Morphological and functional polymorphism within clonal thyroid nodules.

Thirty-nine thyroid nodules, removed because of recent growth, were analyzed morphologically by serial histological sections for the classical histomorphological hallmarks of follicular cell replication and for immunohistochemically demonstrable overexpression of the growth-associated ras-gene product p21ras. Clonal analysis was performed using the highly informative probe M27 beta that detects polymorphisms on the locus DXS255 of the X-chromosome. Twenty-four nodules were of clonal and 15 nodules were of poly-clonal origin. Only 3 out of the 24 clonal nodules were histomorphologically uniform.

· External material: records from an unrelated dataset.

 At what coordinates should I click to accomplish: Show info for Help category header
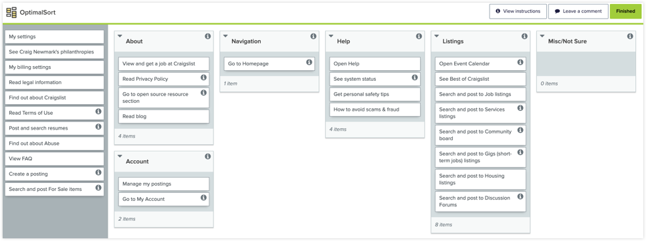(x=419, y=37)
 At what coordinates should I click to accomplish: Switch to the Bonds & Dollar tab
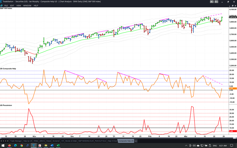[x=71, y=141]
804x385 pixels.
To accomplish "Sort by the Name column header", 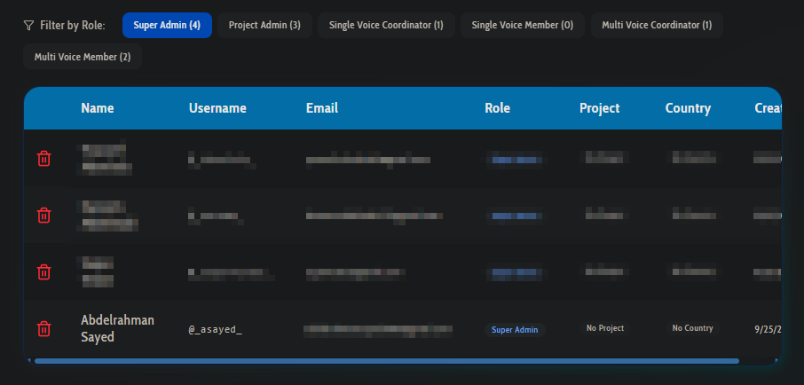I will click(98, 108).
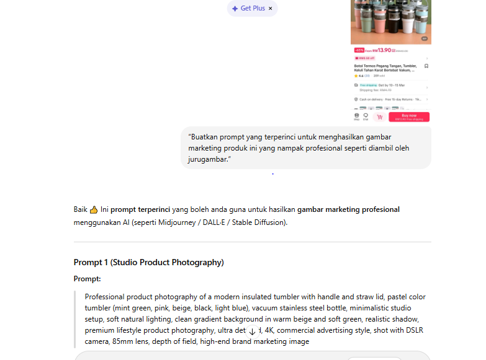Click the Shop icon in product listing

coord(357,116)
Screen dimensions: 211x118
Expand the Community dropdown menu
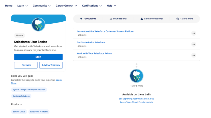pyautogui.click(x=42, y=6)
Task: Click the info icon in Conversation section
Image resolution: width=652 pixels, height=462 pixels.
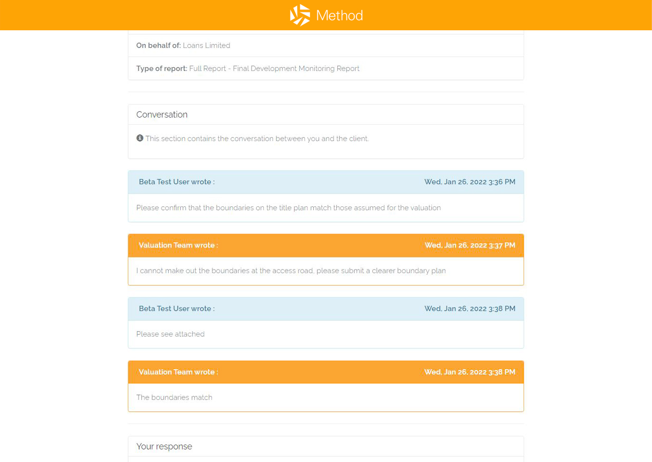Action: (x=140, y=138)
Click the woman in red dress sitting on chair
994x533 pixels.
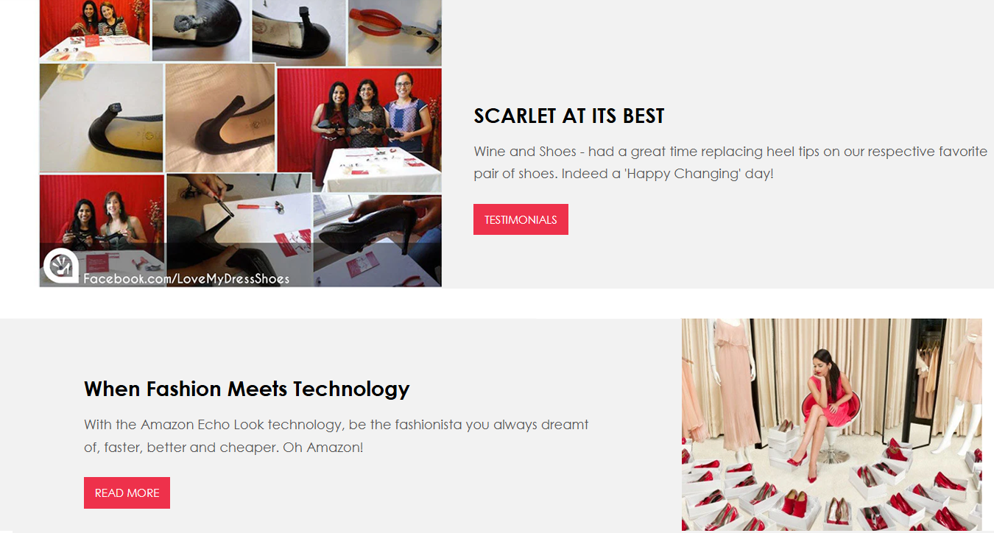point(823,409)
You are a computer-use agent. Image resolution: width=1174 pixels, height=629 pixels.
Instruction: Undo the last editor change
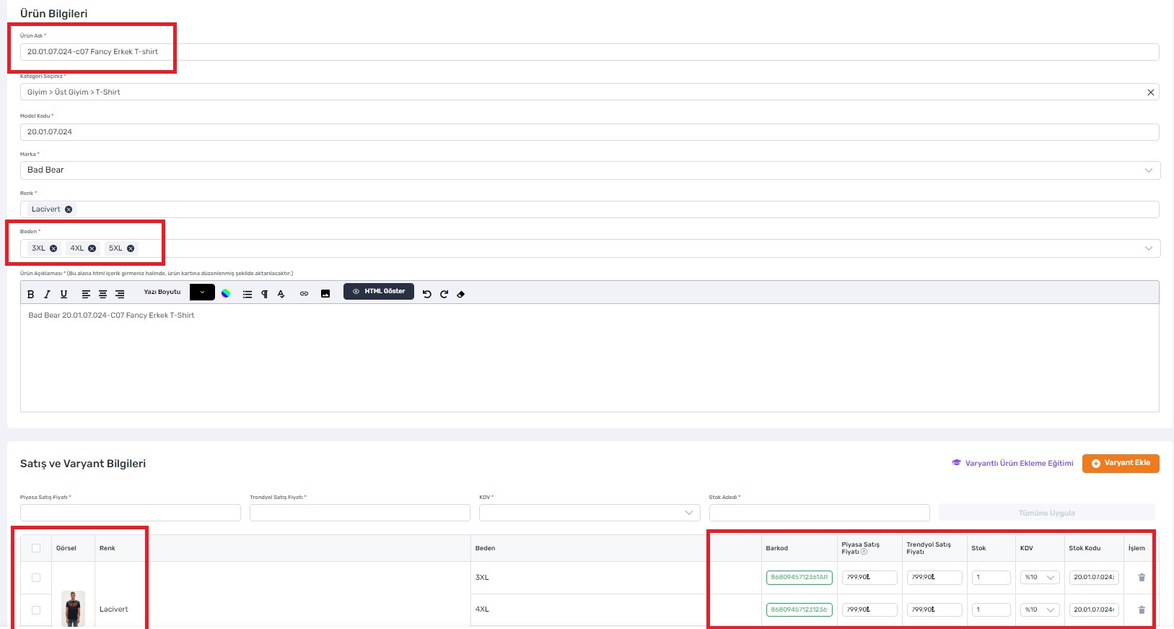click(x=426, y=294)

In all others, the structural hallmarks of active growth and the P21ras growth-marker expression were remarkably heterogeneous throughout the tumors. There were no histomorphological characteristics distinguishing these clonal tumors from polyclonal nodules. Even if a clonal thyroid tumor may be originally homogeneous in respect to the parameters studied here, mechanisms must exist that create wide heterogeneity of growth and of morphogenetic potential among the individual follicular cells during further expansion of the nodule. Thus, clonal nodules are much more common in nodular goiters than hitherto assumed on grounds of the classical morphological criteria. The diagnosis of a true monoclonal nodule can no longer rely on morphological and functional criteria alone but requires molecular or cytogenetic analysis of clonality.